Adapun perubahan dimaksud adalah terhadap pasal-pasal yang telah diputus oleh MK sebagai berikut:
• Pasal yang dibatalkan oleh MK yaitu Pasal 16 ayat (1) huruf b UU Keimigrasian sepanjang kata “penyelidikan dan”. Pasal 16 ayat (1) huruf b semula berbunyi
“Pejabat Imigrasi menolak orang untuk keluar Wilayah Indonesia dalam hal orang tersebut:
b. diperlukan untuk kepentingan penyelidikan dan penyidikan atas permintaan pejabat yang berwenang ”.
sehingga menjadi:
“Pejabat Imigrasi menolak orang untuk keluar Wilayah Indoensia dalam hal orang tersebut:
b. diperlukan untuk kepentingan penyidikan atas permintaan pejabat yang berwenang;

Pasal yang dibatalkan oleh MK yaitu Pasal 97 ayat (1) UU Keimigrasian sepanjang frasa “setiap kali”. Pasal 97 ayat (1) semula berbunyi:
“Jangka waktu Pencegahan berlaku paling lama 6 (enam) bulan dan setiap kali dapat diperpanjang paling lama 6 (enam) bulan”.
sehingga menjadi:
“Jangka waktu Pencegahan berlaku paling lama 6 (enam) bulan dan dapat diperpanjang paling lama 6 (enam) bulan.”

Sebagaimana diatur dalam Pasal 10 ayat (1) huruf d Undang-Undang Nomor 12 Tahun 2011 tentang Pembentukan Peraturan Perundang-Undangan bahwa materi muatan yang harus diatur dengan Undang-Undang berisi materi muatan mengenai tindak lanjut Putusan MK. Oleh karena itu, perlu segera perlu dilakukan perubahan terhadap UU Keimigrasian yang dituangkan dalam rencana perubahan UU Keimigrasian baik sebagai daftar kumulatif terbuka maupun dalam Prolegnas Prioritas Tahunan.
Perlu direformulasi kembali dan diperjelas rumusan ketentuan/pasal mengenai “ke luar wilayah Indonesia”, batasan siapa saja “orang” yang dikenakan penolakan/pencegahan untuk ke luar wilayah Indonesia. Serta sebaiknya pengaturan “ke luar wilayah Indonesia” dimasukkan dalam satu bab/bagian dengan pengaturan “pencegahan” karena pada intinya pengaturan hal tersebut adalah sama yaitu mengenai penolakan/pencegahan orang untuk ke luar wiayah Indonesia.

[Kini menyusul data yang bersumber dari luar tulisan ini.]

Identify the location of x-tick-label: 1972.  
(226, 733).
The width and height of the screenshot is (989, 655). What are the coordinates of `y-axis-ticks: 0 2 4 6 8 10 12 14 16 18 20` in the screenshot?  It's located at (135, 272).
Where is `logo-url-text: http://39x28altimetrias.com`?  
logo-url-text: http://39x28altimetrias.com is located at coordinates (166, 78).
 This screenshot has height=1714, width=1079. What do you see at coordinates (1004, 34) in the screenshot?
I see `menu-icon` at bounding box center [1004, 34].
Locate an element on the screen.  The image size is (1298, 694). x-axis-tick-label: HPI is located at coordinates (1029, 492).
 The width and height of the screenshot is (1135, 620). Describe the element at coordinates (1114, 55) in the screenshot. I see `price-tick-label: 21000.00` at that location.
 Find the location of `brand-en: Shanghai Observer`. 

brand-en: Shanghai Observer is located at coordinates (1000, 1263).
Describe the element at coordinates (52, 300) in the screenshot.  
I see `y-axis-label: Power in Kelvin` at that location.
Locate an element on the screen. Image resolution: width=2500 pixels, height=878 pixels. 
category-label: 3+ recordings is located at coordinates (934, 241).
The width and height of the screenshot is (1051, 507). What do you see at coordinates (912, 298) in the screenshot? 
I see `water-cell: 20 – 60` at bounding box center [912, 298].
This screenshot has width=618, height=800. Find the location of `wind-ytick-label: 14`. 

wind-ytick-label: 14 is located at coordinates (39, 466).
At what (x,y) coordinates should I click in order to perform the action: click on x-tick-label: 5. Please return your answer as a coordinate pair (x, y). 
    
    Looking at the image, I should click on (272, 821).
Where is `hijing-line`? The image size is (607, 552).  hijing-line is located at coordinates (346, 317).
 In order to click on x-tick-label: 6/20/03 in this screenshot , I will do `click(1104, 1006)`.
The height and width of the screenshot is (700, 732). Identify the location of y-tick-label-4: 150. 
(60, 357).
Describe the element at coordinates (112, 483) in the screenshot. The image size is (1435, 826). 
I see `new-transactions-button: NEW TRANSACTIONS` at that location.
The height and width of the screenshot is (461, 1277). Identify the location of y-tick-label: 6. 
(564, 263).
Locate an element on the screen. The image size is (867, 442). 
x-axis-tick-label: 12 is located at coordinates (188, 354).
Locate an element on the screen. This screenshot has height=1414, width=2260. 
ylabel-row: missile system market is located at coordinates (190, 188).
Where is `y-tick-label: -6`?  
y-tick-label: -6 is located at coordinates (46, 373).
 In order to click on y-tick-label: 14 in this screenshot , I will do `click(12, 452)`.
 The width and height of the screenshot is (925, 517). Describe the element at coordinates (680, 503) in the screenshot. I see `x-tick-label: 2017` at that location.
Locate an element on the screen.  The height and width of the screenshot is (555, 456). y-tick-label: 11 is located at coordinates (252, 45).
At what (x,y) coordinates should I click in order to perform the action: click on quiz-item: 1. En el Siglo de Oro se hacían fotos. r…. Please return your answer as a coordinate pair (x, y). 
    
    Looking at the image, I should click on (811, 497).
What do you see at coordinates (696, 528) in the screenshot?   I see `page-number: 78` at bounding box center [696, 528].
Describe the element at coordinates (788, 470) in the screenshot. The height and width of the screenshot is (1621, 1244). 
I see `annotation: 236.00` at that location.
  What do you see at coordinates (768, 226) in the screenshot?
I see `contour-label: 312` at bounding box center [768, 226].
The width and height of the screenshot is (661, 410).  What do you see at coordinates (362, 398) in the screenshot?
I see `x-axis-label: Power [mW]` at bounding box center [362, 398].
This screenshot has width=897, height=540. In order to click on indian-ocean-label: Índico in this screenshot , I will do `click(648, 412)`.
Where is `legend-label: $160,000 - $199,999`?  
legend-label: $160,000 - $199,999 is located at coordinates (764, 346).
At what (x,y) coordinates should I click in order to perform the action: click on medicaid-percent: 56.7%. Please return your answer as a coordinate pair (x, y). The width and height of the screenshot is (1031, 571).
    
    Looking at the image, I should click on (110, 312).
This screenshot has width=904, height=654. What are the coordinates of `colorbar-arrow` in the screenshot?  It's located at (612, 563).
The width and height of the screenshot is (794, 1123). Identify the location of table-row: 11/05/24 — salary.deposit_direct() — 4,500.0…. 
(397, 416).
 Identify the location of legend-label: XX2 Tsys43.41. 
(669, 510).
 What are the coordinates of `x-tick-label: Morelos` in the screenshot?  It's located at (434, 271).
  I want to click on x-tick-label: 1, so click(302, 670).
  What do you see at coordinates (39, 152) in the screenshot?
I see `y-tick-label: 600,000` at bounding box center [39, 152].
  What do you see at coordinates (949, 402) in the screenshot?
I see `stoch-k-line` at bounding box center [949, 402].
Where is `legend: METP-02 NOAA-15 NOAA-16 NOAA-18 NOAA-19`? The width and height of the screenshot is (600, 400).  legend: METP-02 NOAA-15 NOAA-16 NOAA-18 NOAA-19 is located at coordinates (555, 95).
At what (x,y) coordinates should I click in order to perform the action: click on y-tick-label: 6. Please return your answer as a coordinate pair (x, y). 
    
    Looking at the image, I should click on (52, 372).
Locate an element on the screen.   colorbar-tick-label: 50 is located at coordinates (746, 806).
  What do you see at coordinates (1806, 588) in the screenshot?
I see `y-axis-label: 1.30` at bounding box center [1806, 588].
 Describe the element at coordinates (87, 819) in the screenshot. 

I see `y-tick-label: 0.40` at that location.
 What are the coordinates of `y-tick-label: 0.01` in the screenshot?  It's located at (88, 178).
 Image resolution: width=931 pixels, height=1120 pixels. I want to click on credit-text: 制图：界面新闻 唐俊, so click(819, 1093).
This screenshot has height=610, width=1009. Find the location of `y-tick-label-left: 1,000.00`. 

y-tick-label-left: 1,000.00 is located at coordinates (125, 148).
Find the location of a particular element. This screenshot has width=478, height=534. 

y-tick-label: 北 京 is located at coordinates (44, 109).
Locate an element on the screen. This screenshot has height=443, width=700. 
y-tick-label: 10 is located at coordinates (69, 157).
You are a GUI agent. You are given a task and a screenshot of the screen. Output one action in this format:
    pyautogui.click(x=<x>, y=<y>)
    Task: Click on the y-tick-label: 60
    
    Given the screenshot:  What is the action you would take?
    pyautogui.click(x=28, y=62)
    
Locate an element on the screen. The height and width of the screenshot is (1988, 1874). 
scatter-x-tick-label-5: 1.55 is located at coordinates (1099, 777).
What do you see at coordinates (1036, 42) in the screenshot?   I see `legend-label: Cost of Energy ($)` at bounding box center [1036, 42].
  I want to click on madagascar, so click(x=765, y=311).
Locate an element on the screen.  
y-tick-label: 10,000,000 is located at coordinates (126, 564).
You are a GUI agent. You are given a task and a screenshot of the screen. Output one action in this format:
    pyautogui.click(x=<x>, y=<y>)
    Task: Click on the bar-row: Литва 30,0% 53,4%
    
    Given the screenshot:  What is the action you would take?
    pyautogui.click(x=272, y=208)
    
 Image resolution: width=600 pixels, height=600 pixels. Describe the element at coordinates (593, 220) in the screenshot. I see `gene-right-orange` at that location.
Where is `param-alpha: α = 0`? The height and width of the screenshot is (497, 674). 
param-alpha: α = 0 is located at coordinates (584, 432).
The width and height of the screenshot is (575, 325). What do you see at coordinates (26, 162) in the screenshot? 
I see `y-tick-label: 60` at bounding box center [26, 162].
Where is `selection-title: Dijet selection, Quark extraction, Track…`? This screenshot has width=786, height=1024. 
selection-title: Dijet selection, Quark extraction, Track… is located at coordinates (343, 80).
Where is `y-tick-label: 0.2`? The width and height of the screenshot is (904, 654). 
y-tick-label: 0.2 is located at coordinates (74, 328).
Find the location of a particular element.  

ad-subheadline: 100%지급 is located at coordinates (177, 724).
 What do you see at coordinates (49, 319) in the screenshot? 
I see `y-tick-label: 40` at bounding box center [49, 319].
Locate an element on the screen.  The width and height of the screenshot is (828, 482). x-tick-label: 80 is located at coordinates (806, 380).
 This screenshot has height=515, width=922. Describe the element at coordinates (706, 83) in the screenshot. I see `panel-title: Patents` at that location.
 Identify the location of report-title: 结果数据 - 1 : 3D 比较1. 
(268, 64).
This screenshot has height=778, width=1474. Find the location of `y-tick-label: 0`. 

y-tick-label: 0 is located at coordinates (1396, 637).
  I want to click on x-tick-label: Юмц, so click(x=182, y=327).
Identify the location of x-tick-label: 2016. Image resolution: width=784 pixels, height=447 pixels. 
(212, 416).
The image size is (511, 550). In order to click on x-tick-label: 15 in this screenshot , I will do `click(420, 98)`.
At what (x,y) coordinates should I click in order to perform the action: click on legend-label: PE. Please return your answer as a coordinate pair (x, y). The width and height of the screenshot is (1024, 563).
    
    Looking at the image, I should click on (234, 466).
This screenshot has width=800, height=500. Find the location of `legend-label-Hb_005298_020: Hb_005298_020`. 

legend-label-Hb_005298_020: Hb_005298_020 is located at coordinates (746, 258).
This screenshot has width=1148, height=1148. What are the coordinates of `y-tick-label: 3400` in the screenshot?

UU Keimigrasian juga belum mengatur mengenai konsekuensi apabila masa pencegahan seseorang telah habis, namun imigrasi masih melakukan pencegahan terhadap orang tersebut, yang diatur dalam UU Keimigrasian hanya mengenai durasi pencegahan yaitu selama 6 bulan dan hanya bisa diperpanjang satu kali saja.